:: Supplied text ::
---

Calling Bullshit

While I’m all over the idea of some stout patriot bringing down a modern jet with a hunting rifle, this one just flat-out didn’t happen:

VLADIMIR PUTIN will be left fuming after a Ukrainian pensioner shot down a SU-35 fighter jet over the skies of Chernihiv, according to claims. Marketed as “world-beating”, the plane costs a whopping £74 million to manufacture. The jets have been deployed to Ukraine and have flown many sorties during the current war. They boast all the qualities associated with the best modern fighters in the world, such as super-manoeuvrability and supersonic speed.
Yet despite these advantages, a humble Ukrainian pensioner was allegedly able to shoot down one of the jets with his hunting rifle – leaving the Russian President incandescent with rage.

Read the article, and study the photographs to understand my skepticism.

18 comments

  1. Sure, using full choke and triple ought buck on the hunting “rifle” he’s holding for the photo op…

    Though in one photo it looks like the rifle he has slung is a Mossy.

    I suspect someone was watching a copy of Flight of the Intruder recently or got a copy of the Stephen Coonts book and decided to tell a vignette of the story from the perspective of the DRV farmer hero, relocated in Ukraine.

    And what was the video of the jet supposed to be?
    Farmer Illya yelling ” Hey y’all! Watch this!”

    Gotta be fake though, Joe Biden says you can’t fight a government if it’s equipped with fighter jets and all you have is a rifle. That’s why we need to take them away from you, see?

  2. When soldiers claimed to have shot down the Red Baron with machine gun fire as he was flying low over the trenches, THAT was believable.

    This? Not so much.

---

:: Rows ::
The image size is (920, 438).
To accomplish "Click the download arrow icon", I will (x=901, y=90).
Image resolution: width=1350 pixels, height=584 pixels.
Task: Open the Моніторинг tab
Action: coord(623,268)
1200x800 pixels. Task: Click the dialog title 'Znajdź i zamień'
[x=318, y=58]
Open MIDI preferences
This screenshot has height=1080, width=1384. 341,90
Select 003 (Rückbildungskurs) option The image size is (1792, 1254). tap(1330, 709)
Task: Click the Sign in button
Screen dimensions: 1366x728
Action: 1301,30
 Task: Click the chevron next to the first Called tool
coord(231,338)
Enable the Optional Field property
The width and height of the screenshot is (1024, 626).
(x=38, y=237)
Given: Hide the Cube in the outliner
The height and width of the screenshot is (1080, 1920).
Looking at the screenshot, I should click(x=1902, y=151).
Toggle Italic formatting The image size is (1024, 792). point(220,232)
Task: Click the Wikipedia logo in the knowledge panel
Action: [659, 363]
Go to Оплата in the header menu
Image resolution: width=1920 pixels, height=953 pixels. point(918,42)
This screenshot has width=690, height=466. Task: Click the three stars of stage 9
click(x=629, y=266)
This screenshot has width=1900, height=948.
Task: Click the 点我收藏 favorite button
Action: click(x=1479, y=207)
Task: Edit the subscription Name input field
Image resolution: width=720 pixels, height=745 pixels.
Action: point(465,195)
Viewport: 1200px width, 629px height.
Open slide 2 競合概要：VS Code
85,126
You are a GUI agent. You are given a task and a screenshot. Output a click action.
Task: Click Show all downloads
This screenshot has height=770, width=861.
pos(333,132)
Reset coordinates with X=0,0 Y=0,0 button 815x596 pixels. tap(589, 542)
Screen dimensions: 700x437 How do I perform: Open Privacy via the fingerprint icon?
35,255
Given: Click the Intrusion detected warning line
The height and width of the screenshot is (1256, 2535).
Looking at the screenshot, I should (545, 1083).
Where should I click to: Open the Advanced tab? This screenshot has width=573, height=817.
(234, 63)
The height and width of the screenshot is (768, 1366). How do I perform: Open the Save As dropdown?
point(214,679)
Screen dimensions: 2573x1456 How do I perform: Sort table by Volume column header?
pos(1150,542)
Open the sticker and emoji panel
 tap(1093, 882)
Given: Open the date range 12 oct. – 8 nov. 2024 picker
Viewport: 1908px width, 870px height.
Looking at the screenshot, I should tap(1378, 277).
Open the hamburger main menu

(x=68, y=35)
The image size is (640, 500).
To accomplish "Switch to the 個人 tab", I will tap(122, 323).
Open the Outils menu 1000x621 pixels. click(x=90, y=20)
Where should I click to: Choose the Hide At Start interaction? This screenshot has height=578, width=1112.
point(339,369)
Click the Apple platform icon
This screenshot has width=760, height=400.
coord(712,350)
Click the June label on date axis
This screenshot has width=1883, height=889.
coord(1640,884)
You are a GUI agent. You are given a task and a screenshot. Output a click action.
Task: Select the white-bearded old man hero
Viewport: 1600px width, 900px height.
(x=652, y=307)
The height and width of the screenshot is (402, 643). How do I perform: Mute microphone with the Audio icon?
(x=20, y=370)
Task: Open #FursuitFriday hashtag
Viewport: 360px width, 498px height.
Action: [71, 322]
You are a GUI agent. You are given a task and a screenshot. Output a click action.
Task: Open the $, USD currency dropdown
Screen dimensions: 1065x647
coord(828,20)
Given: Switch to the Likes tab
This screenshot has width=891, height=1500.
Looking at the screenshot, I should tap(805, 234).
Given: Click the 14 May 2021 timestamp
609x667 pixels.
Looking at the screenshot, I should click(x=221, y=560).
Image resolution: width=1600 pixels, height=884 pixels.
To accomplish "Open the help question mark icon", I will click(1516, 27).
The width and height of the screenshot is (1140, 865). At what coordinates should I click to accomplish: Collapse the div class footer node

---

:: Set tasks ::
**A)** In the blog post about the Ukrainian pensioner, how much does the quoted report say an SU-35 costs to manufacture?
**B)** In the blog post about the Ukrainian pensioner, explain why the second commenter considered the claim about the Red Baron believable.

:: Solved problems ::
**A)** £74 million.

**B)** Soldiers said they shot the Red Baron down with machine gun fire while he was flying low over the trenches. The commenter finds that believable and contrasts it with the pensioner claim, which he finds "Not so much."